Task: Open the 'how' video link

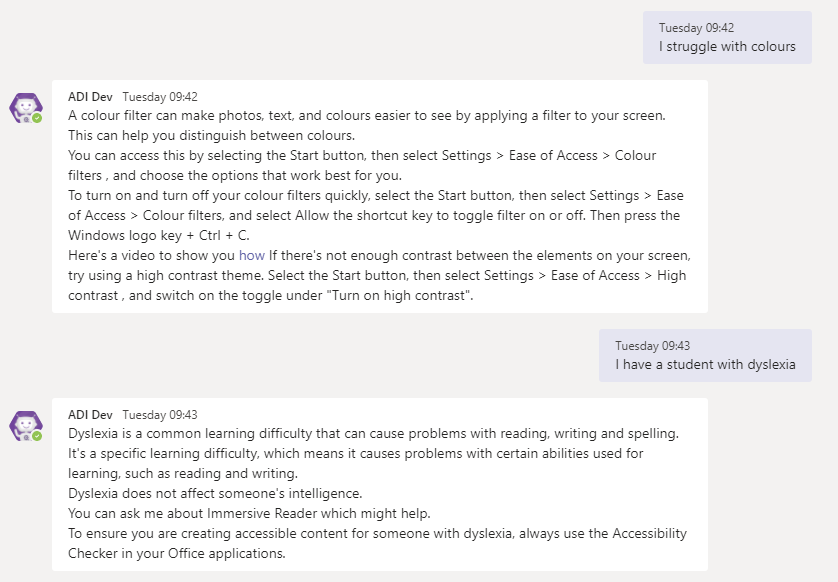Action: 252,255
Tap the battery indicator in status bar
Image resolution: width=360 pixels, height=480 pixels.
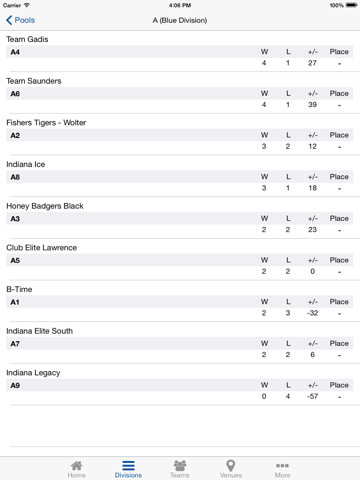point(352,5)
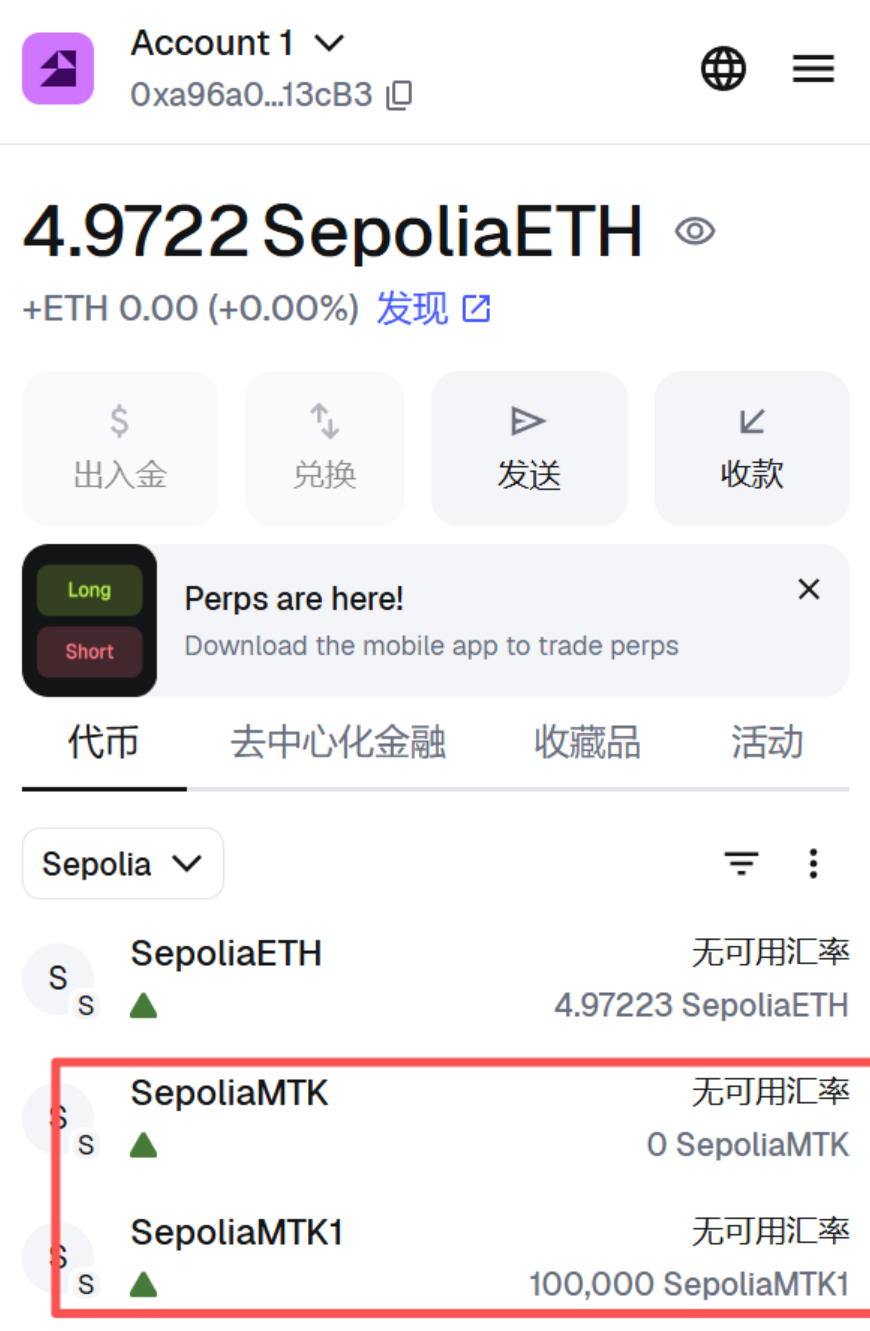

> _What you need to do_: Everything from the line containing "Tap the battery indicator in status bar" to the last line of the listing above is to be written out exactly, except the pictures, and nothing else.

> _Completed task_:
Tap the battery indicator in status bar
Image resolution: width=360 pixels, height=480 pixels.
point(352,5)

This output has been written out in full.